It is without question a less than desirable outcome to learn that the tax is bringing in about $800 million less than expected due to higher deductions being claimed by the oil companies. The industry's leading executives say the sharply higher cost of materials and operations are to blame for those higher deduction totals.
Whatever the reality, the revenue shortfall is being used now to bolster the case for speedy legislative action to again change the state's oil tax system.
An important piece of information continues to be conveniently avoided in the public rancor about whether the young tax, approved in the first half of last year, is working as planned. What people aren't regularly told is that the new tax is still expected to bring in about $250 million more in tax revenue from the oil industry this year than what the state would have received had the former tax system still been in place.
That's a quarter of a billion dollars, an amount equal to roughly two-thirds of what the state will spend on this capital budget.
Revenue for Alaska has gone up - not as much as people had hoped, but it has gone up.
Does the new petroleum profits tax need to be changed? Maybe. Or maybe not. Alaskans just can't know after one year whether the system will work as planned over the long haul.
What Alaskans can know, and shouldn't pretend not to know, is that the new oil tax has brought lots of new money.

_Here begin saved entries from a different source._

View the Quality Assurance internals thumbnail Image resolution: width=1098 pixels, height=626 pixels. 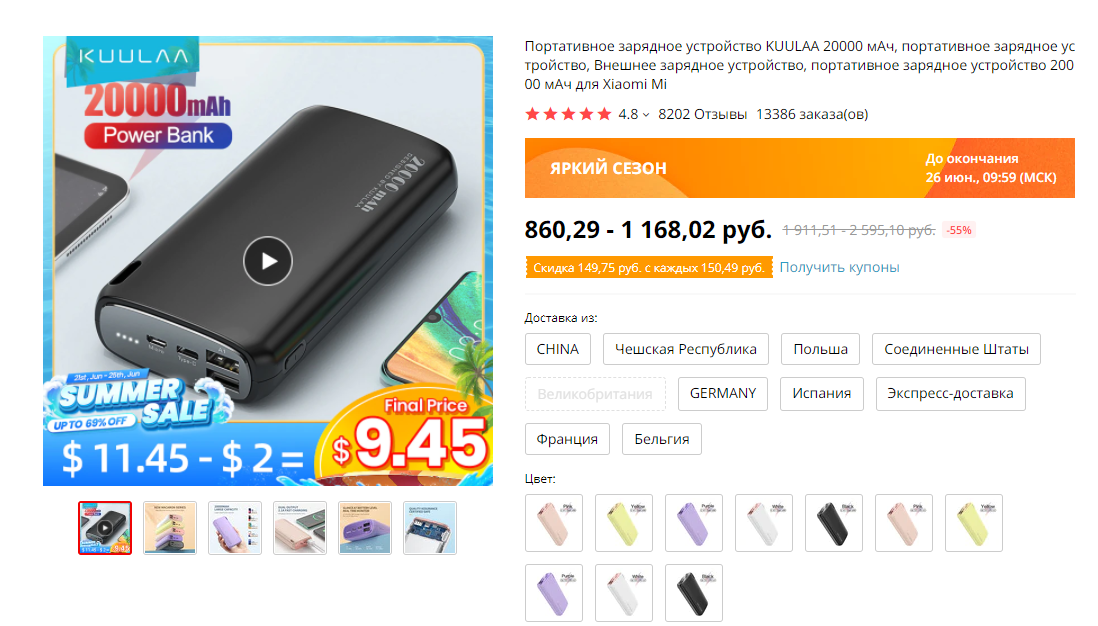point(430,528)
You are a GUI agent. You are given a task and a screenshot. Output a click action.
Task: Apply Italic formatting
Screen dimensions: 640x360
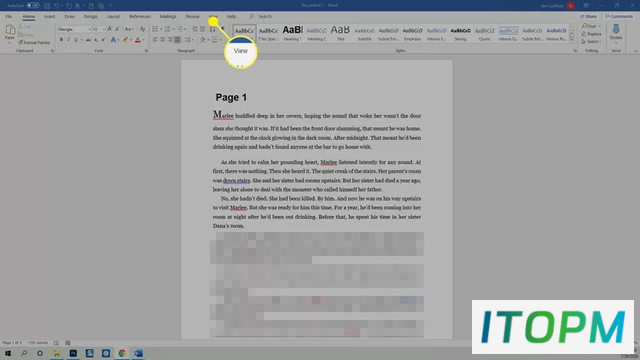(68, 40)
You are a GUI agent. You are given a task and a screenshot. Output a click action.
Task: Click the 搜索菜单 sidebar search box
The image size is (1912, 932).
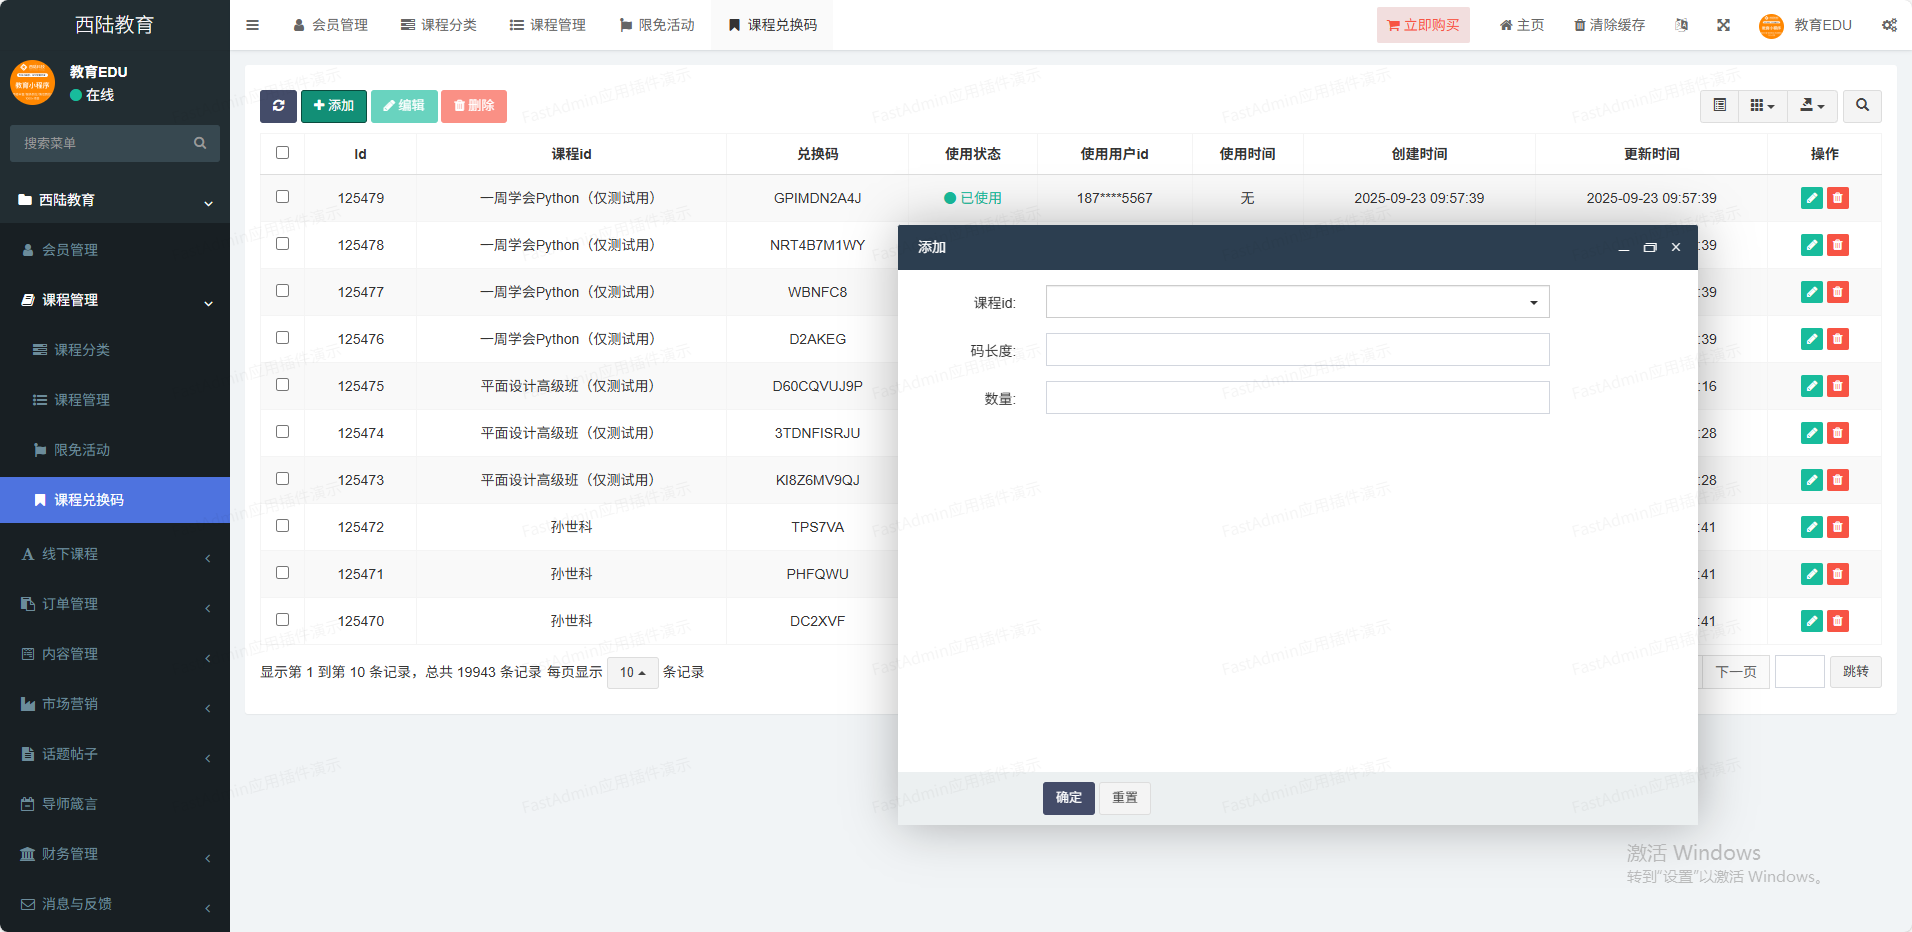click(x=105, y=143)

The oil industry does need to be taxed at a level that gets Alaska the revenue it deserves for the resources that it allows others to develop. But impose too high a tax on those who will develop those resources and Alaska may see less in both revenue and resource development. Finding the right balance is difficult, but changing the tax structure year after year so that it maximizes revenue for the state even as global financial conditions change would put oil industry executives in the untenable position of trying to make sound investment decisions while on shifting sand. In such a situation they are likely to be even more cautious about where to invest dollars.
The state will receive a quarter of a billion dollars more this year than under the old tax system.
Alaskans need to remember that not-so-small fact.